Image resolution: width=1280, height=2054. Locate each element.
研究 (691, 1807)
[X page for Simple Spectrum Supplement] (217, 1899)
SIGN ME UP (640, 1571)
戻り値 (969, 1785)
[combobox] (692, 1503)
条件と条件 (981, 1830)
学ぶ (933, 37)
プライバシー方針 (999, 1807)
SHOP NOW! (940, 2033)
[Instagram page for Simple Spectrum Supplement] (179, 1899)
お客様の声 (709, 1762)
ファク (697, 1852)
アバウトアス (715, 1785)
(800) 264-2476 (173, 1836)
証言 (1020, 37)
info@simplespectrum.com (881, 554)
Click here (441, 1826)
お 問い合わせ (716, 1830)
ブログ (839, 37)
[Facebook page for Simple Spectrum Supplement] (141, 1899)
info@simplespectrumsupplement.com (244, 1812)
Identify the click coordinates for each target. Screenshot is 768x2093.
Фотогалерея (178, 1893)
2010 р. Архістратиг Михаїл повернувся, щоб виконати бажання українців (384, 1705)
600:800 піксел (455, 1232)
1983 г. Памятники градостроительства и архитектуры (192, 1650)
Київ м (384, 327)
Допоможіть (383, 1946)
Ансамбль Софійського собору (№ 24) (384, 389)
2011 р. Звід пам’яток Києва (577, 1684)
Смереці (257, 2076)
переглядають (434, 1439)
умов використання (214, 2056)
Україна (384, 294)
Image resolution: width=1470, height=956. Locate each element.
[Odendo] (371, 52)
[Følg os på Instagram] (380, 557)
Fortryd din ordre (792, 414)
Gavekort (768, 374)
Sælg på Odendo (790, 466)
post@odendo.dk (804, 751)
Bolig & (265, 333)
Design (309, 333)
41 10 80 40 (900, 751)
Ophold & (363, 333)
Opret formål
################
- **What is required**: Tally the lines in the material above that contain "width". Respond with the number and nothing else.

- **Result of the exercise**: 2